• EXERCISE:
Search the data for the string "button" and copy each line in which it appears.

• DATA:
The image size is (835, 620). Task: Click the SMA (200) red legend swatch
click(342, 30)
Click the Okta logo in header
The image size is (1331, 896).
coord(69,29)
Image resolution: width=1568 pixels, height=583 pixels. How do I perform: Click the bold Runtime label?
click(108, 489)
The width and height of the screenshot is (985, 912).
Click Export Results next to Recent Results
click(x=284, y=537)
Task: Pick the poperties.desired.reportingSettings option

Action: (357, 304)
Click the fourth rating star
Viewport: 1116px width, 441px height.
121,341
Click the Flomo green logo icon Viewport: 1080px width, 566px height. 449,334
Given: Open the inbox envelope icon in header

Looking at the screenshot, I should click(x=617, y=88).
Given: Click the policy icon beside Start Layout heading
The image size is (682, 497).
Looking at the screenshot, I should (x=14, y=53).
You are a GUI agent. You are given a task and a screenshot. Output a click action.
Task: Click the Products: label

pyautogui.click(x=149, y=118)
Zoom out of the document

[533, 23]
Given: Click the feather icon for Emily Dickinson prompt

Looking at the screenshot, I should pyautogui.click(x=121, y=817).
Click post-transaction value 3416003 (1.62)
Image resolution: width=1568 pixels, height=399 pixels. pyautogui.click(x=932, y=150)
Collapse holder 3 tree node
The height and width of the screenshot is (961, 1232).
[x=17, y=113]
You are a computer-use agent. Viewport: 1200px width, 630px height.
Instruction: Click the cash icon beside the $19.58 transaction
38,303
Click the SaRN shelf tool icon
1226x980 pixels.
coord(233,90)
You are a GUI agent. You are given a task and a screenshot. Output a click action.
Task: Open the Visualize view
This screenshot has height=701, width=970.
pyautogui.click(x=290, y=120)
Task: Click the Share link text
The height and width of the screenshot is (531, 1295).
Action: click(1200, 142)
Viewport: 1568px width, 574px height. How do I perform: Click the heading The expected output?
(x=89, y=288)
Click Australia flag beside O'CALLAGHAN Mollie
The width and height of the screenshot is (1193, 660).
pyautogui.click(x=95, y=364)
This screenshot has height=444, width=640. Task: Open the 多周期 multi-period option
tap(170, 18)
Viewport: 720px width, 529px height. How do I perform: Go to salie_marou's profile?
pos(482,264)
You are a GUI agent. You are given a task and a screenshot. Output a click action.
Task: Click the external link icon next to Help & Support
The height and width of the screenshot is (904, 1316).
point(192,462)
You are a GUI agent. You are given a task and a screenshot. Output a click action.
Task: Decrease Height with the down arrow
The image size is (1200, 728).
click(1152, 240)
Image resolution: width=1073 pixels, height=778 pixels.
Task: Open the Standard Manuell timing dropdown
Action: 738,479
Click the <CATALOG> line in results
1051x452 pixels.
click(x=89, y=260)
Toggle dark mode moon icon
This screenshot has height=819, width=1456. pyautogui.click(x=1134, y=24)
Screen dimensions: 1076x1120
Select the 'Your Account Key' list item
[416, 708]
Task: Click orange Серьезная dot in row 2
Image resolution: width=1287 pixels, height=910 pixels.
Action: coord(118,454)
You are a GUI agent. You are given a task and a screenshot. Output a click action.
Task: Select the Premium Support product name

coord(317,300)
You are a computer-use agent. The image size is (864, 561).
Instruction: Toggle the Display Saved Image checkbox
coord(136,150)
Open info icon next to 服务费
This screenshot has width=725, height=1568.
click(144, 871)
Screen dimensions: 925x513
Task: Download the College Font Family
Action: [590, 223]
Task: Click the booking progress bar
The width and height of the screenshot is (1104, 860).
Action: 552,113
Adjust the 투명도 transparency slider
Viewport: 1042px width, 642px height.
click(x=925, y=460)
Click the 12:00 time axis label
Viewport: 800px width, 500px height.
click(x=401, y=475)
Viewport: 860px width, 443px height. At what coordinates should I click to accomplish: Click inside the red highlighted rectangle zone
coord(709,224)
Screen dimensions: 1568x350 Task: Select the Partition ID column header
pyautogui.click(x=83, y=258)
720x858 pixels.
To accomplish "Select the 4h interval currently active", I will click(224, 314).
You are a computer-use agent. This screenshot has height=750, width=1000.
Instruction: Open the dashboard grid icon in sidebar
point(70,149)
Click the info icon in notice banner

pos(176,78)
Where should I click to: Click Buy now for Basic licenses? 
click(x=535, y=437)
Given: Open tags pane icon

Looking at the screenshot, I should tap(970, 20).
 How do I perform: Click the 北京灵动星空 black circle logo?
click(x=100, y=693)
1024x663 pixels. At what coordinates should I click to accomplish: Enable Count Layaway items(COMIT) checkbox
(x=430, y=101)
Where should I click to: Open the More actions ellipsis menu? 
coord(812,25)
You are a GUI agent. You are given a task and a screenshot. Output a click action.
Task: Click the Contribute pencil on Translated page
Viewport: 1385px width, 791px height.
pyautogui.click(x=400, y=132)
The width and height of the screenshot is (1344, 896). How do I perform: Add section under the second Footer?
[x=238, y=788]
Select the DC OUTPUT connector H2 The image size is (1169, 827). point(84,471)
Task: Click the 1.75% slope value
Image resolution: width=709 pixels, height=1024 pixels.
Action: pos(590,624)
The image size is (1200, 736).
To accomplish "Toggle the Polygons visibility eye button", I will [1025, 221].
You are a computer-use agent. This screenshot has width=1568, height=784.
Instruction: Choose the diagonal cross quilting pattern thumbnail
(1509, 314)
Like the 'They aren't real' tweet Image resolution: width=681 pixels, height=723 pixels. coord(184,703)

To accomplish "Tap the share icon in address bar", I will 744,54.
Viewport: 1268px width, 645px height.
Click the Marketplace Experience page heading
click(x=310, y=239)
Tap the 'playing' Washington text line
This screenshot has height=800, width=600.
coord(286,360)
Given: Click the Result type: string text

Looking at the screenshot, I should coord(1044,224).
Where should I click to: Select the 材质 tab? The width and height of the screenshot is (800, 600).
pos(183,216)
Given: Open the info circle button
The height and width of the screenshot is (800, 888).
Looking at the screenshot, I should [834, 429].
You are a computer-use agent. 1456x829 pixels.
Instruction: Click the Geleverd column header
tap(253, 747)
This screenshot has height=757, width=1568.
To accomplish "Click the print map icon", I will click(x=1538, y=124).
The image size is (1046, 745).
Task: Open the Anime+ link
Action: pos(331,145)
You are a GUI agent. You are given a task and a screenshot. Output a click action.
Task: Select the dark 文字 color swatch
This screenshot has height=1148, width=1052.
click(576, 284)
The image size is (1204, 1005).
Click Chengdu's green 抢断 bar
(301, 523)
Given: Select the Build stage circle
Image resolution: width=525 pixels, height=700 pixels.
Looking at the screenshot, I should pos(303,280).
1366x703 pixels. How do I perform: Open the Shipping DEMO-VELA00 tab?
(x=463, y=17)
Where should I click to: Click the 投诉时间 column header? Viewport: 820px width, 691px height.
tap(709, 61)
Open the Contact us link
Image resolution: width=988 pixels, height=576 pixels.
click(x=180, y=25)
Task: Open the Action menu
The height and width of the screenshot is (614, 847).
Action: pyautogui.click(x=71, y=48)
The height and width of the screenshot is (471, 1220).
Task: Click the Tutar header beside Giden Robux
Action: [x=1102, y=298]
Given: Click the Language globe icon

• ANSWER SECTION:
To accomplish "Toggle the Polygons visibility eye button", I will [1025, 221].
Given: Open the info circle button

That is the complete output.